What is needed: Both the line containing "info@actioncanadaSHR.org (123, 1329)" and the line containing "3 [tab] (588, 2005)" belong to the span. Output exactly that span from the listing below, and nothing outside it.

Data records:
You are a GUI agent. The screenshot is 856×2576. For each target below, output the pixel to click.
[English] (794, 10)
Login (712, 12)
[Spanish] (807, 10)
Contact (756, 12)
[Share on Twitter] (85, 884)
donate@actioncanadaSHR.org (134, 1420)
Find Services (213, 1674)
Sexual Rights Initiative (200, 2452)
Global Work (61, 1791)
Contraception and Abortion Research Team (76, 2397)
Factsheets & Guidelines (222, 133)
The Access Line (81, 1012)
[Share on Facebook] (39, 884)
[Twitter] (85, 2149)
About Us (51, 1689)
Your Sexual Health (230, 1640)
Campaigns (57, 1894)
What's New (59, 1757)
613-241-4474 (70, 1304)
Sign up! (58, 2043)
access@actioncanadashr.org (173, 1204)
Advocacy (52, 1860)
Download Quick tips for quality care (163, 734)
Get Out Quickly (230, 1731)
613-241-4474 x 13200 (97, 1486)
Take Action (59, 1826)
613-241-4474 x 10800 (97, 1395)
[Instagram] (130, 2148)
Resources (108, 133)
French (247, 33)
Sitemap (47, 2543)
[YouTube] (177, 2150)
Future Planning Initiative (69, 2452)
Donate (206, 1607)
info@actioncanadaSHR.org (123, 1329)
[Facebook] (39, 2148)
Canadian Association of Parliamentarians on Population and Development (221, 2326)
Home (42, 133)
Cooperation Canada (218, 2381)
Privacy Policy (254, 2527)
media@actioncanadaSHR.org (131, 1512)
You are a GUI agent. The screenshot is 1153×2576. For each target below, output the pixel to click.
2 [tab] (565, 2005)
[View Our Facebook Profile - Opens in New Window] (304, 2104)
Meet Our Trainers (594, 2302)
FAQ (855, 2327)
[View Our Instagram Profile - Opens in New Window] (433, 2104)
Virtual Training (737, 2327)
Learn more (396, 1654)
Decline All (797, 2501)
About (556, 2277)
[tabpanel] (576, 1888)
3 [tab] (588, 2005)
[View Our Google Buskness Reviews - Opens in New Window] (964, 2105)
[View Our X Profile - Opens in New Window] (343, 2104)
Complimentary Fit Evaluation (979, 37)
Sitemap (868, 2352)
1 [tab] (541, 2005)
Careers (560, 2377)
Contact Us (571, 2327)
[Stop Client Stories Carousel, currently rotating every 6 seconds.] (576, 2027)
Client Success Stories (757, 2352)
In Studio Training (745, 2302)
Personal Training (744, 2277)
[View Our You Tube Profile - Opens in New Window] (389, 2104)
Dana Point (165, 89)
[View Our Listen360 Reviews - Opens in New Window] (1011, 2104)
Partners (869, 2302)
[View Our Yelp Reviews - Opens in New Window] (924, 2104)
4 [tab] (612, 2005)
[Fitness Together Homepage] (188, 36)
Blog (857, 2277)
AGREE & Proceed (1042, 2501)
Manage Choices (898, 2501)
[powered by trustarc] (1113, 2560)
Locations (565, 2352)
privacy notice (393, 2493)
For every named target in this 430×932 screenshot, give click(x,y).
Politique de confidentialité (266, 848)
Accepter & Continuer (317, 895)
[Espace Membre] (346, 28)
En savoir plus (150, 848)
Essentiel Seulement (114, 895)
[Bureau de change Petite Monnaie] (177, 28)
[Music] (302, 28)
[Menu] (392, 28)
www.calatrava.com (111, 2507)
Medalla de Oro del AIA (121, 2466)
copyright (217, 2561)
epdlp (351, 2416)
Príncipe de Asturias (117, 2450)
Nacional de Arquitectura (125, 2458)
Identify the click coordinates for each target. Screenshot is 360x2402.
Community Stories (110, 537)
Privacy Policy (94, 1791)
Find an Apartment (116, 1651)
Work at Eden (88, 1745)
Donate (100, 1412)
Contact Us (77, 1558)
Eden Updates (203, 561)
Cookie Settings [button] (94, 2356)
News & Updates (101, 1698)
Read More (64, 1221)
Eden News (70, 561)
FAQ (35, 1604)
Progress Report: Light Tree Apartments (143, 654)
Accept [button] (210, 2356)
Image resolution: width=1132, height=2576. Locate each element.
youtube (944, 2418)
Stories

Answer box:
info@actioncanadaSHR.org (123, 1329)
[Facebook] (39, 2148)
Canadian Association of Parliamentarians on Population and Development (221, 2326)
Home (42, 133)
Cooperation Canada (218, 2381)
Privacy Policy (254, 2527)
media@actioncanadaSHR.org (131, 1512)
You are a GUI agent. The screenshot is 1153×2576. For each target below, output the pixel to click.
2 [tab] (565, 2005)
[View Our Facebook Profile - Opens in New Window] (304, 2104)
Meet Our Trainers (594, 2302)
FAQ (855, 2327)
[View Our Instagram Profile - Opens in New Window] (433, 2104)
Virtual Training (737, 2327)
Learn more (396, 1654)
Decline All (797, 2501)
About (556, 2277)
[tabpanel] (576, 1888)
3 [tab] (588, 2005)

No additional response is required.